• _What to do_
1. Reproduce word for word the portion of the Brooklyn Rider article below, starting at "On a midsummer" and ending at "into art songs.".
2. Answer these questions using the Brooklyn Rider article below:
(a) What instrument does Nicholas Cords play?
(b) In which Italian city is the quartet performing on a midsummer afternoon?
(c) What instrument does Kayhan Kalhor play?
3. List every songwriter whose songs Brooklyn Rider and Anne Sofie von Otter perform in arrangement at the concert described in the Brooklyn Rider article below.

Brooklyn Rider
String quartet as world view.
What’s in a name? Everything when it comes to Brooklyn Rider.
Who and what the group is can be traced back to a moment some 12 years ago when the members came up with the name of their newly formed string quartet. They had settled in Brooklyn because, as violist Nicholas Cords describes it, “Brooklyn is this great artistic community. It’s a dance world, a literary world, filled with different types of music. And we love the idea of those art forms talking to each other and collaborating, which is a lot of what we do.” Cords continues, “We were also inspired by the Blue Rider group in Munich, active around the time of World War I, also a collective of artists, musicians, and writers. What we like about and identified with that group is that they cast a very large umbrella in terms of the future of art, not just art as defined by the Academy, but art as world view, championing other artists, art of other cultures, children’s art. So we became Brooklyn Rider.” The quartet is known for its genre-defying musical choices, playing the string quartet canon while also expanding it through new compositions.
On a midsummer afternoon, Brooklyn Rider—composed of violist Cords, cellist Michael Nicolas, and violinists Johnny Gandelsman and Colin Jacobsen—are in Perugia, Italy, performing with Swedish mezzo-soprano Anne Sofie von Otter (with whom they toured earlier in 2017). Instead of a concert of opera arias arranged for string quartet, Brooklyn Rider and von Otter are performing arrangements of songs by Rufus Wainwright, Elvis Costello, Björk, and Kate Bush, as well as a quirky setting of a Lydia Davis short story, “For Sixty Cents”. In the middle of the concert, von Otter takes a break and the quartet dives into Czech composer Leoš Janáček’s “String Quartet No. 1”, seamlessly embracing string quartet tradition and a more contemporary practice of turning pop songs into art songs.
“You want to do a lot of good things that tradition has set forth,” says Cords, “but it was important for us to do something new.”
Why do they so love to collaborate? “I think it’s just been part of our DNA since the very early days,” says Cords. The quartet’s collaboration gene was stimulated when three of the members were also playing in Yo-Yo Ma’s Silk Road Ensemble, which they continue to be part of. There, they met Persian spike fiddle player Kayhan Kalhor, with whom they made a CD 11 years ago and continue to tour around the world. Since then, they have gone on to play with Irish fiddler Martin Hayes, jazz saxophone player Joshua Redman, and banjo wizard Béla Fleck, to name just a few. And the collaborations include visual artists as well as dancers. This year, they will be touring with choreographer/dancer Brian Brooks and Wendy Whelan, former principal dancer with the New York City Ballet.

• _Provided material_
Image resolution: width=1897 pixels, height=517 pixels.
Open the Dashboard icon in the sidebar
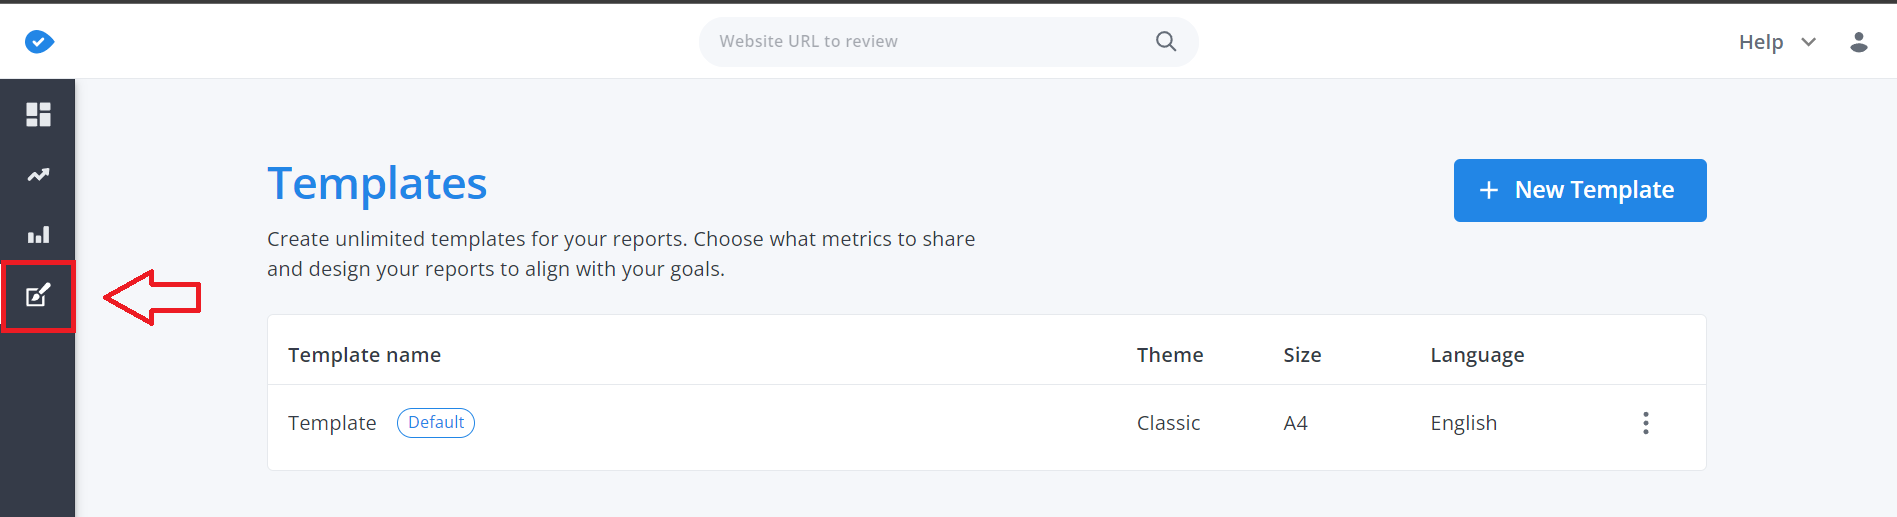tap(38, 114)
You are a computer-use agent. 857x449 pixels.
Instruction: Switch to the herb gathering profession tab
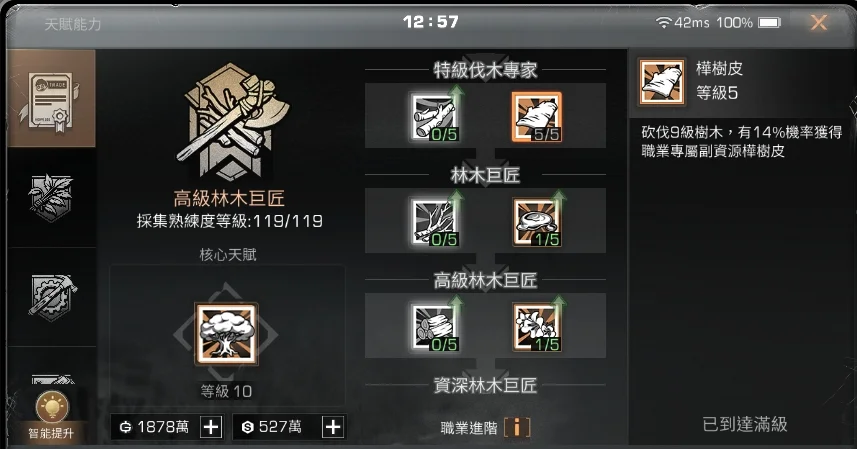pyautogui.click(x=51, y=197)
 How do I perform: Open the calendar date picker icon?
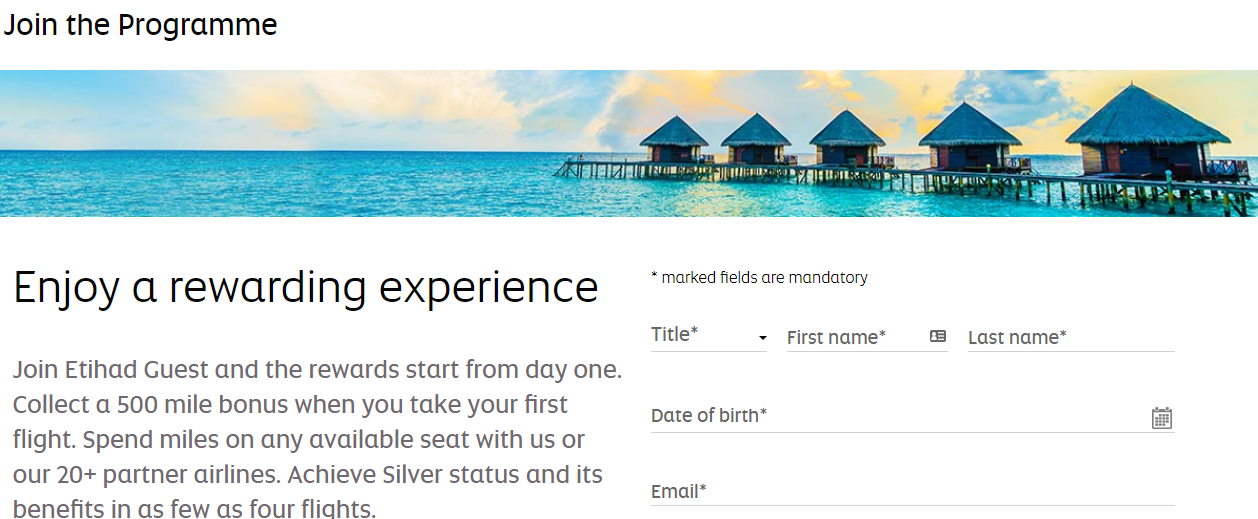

...

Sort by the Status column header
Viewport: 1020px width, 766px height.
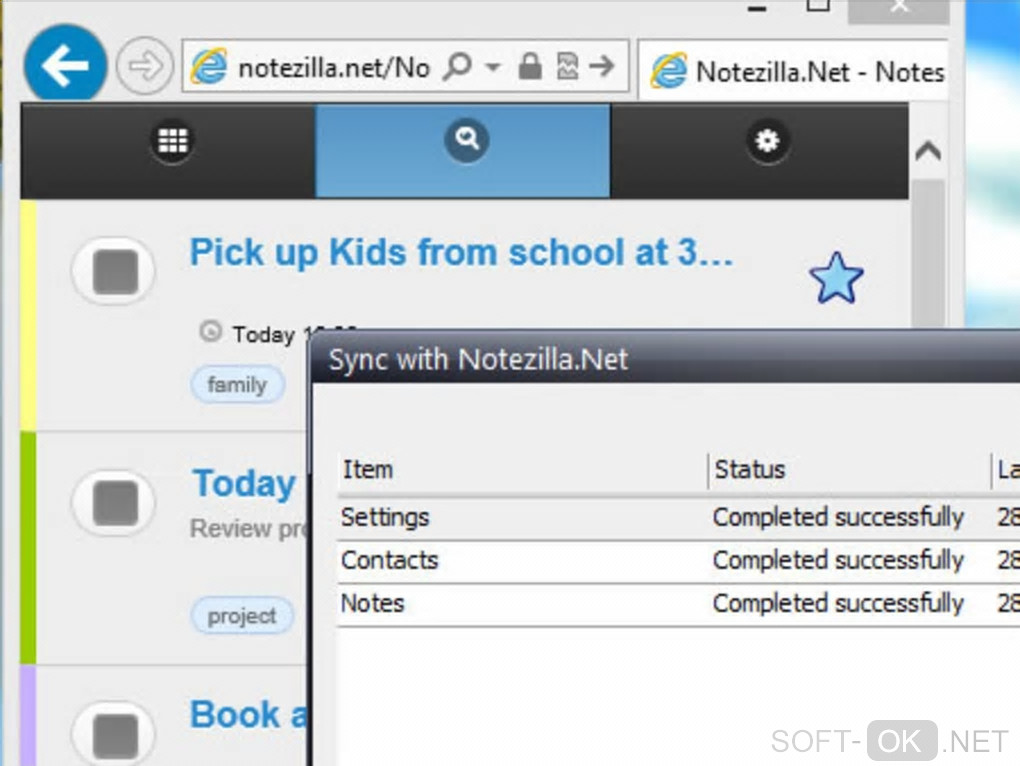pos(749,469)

• _Solutions below_
1.
On a midsummer afternoon, Brooklyn Rider—composed of violist Cords, cellist Michael Nicolas, and violinists Johnny Gandelsman and Colin Jacobsen—are in Perugia, Italy, performing with Swedish mezzo-soprano Anne Sofie von Otter (with whom they toured earlier in 2017). Instead of a concert of opera arias arranged for string quartet, Brooklyn Rider and von Otter are performing arrangements of songs by Rufus Wainwright, Elvis Costello, Björk, and Kate Bush, as well as a quirky setting of a Lydia Davis short story, “For Sixty Cents”. In the middle of the concert, von Otter takes a break and the quartet dives into Czech composer Leoš Janáček’s “String Quartet No. 1”, seamlessly embracing string quartet tradition and a more contemporary practice of turning pop songs into art songs.

2.
(a) The viola.
(b) Perugia.
(c) The Persian spike fiddle.

3.
Rufus Wainwright
Elvis Costello
Björk
Kate Bush